AIG gains wider shareholder support for executive pay

'For' votes leap during annual meeting

AIG gains wider shareholder support for executive pay

Insurance News

By Terry Gangcuangco

It looks like the changes made by American International Group (AIG) to its executive compensation programme have worked in getting greater backing from shareholders, as reflected by the voting results at AIG’s annual shareholder meeting.

This week saw AIG shareholders show support for the proposals put forward by the insurance group’s board of directors, including on executive pay. The non-binding advisory resolution to approve executive compensation garnered a whopping 659,862,264 shares for, versus the 42,638,072 shares that were against.

The 94% favorable outcome signifies a major leap from last year’s 55%.

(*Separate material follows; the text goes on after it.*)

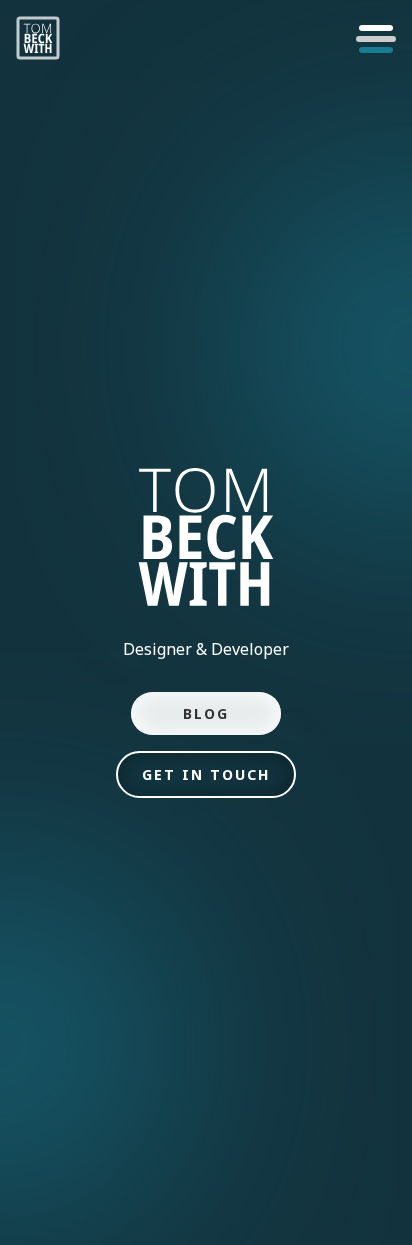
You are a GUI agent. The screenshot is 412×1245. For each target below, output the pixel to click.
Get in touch (206, 774)
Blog (206, 713)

So what did AIG do differently? According to the company’s 2020 Notice of Annual Meeting and Proxy Statement, the board as well as the compensation and management resources committee (CMRC) are committed to overseeing an effective compensation programme that reflects the best interests of shareholders.

“Given the results of our 2018 and 2019 say-on-pay votes, a key focus of our ongoing engagement with shareholders in 2019 was to further understand their views with respect to our compensation programmes,” said CMRC in the document seen by Insurance Business. “Our independent chair and the CMRC chair participated in many of these engagement meetings, alongside our general counsel, chief human resources officer, corporate secretary, head of executive compensation, and head of investor relations.

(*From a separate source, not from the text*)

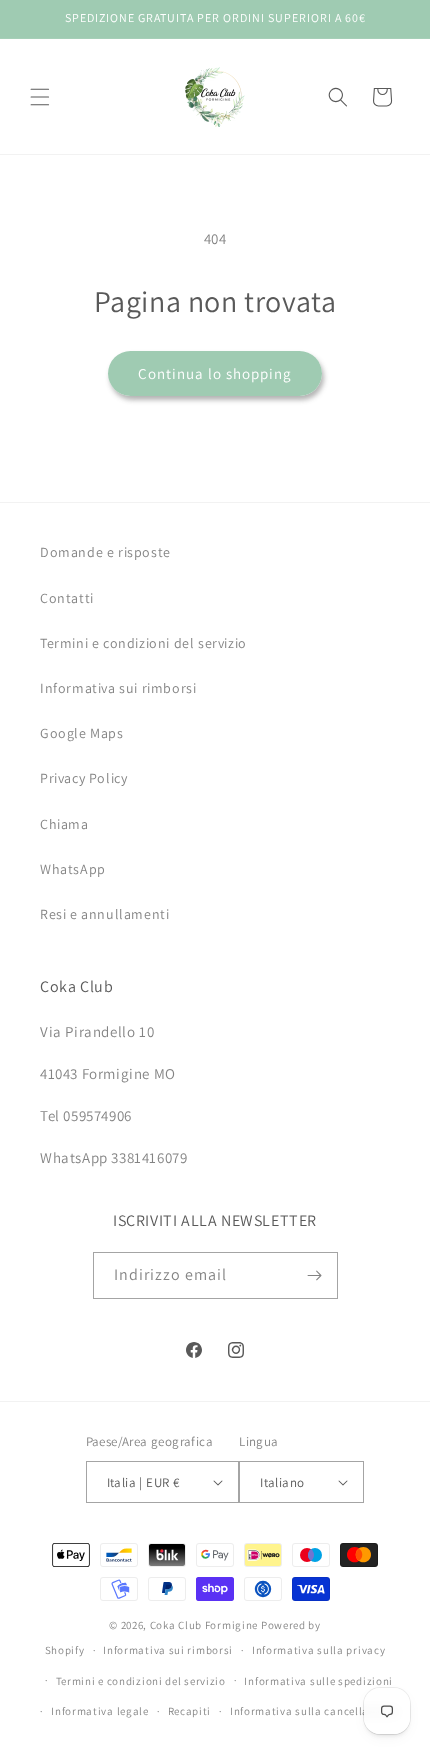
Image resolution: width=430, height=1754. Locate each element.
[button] (40, 97)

“Based on the feedback received, we made responsive changes and refinements to our compensation programmes. Shareholders told us they wanted greater clarity around performance and pay decisions, fewer subjective STI (short-term incentive) metrics, and increased use of relative metrics.”

In response, the committee enhanced the compensation discussion and analysis; eliminated subjective STI measures for business unit and headquarters quantitative performance; used three relative performance metrics; and added a TSR (total shareholder return) cap.

As part of improving clarity, for instance, CMRC reports metrics for all relevant businesses to enable shareholders to fully understand the chief executive’s and other named executive officers’ business quantitative performance scores under the STI plan.

“We are confident,” asserted the committee, “that our refined executive compensation programmes attract, retain, reward, and incentivize a committed world-class team of executives as AIG continues its journey to become both a leading insurance franchise and a top performing company.”